AIM = Please reproduce, unchanged, the part of the data below that opens with the line containing "Given: Click the word" and closes with the line containing "coord(346,118)", including both of those lines.
#### EXTRACTED ENTRIES
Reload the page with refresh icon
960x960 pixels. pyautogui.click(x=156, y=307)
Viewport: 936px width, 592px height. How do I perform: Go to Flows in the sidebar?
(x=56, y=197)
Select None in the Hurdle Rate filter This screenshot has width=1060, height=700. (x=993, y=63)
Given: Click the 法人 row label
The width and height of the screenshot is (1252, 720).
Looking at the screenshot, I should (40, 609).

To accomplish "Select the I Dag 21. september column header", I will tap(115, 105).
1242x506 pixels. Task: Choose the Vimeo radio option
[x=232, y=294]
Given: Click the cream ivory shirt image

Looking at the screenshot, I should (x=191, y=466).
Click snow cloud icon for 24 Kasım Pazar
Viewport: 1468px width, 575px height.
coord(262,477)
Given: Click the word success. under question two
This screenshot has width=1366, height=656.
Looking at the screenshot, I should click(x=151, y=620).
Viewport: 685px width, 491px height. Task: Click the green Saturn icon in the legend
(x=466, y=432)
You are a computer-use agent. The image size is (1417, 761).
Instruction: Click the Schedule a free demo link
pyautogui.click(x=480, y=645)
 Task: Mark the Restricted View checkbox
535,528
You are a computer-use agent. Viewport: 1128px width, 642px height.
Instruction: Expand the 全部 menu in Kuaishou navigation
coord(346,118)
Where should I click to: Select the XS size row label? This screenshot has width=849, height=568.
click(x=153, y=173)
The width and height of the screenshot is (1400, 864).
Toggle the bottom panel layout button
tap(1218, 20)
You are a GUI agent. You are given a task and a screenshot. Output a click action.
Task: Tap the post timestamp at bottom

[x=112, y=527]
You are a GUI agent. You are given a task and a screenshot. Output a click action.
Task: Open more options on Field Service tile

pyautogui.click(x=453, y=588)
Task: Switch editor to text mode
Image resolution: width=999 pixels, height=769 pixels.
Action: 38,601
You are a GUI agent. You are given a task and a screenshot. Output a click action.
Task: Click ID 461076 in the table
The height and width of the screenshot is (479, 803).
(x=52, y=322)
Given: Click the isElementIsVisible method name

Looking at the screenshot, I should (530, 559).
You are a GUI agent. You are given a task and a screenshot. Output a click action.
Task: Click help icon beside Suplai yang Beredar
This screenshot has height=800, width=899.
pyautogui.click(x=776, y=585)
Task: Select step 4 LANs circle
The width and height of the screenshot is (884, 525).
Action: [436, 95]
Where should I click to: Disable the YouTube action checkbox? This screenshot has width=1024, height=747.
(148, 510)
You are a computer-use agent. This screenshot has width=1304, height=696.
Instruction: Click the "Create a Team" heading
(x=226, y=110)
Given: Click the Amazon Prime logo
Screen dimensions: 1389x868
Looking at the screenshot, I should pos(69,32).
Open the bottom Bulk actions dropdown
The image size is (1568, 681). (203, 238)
########
ANSWER =
Given: Click the word success. under question two
This screenshot has width=1366, height=656.
Looking at the screenshot, I should click(x=151, y=620).
Viewport: 685px width, 491px height. Task: Click the green Saturn icon in the legend
(x=466, y=432)
You are a computer-use agent. The image size is (1417, 761).
Instruction: Click the Schedule a free demo link
pyautogui.click(x=480, y=645)
 Task: Mark the Restricted View checkbox
535,528
You are a computer-use agent. Viewport: 1128px width, 642px height.
Instruction: Expand the 全部 menu in Kuaishou navigation
coord(346,118)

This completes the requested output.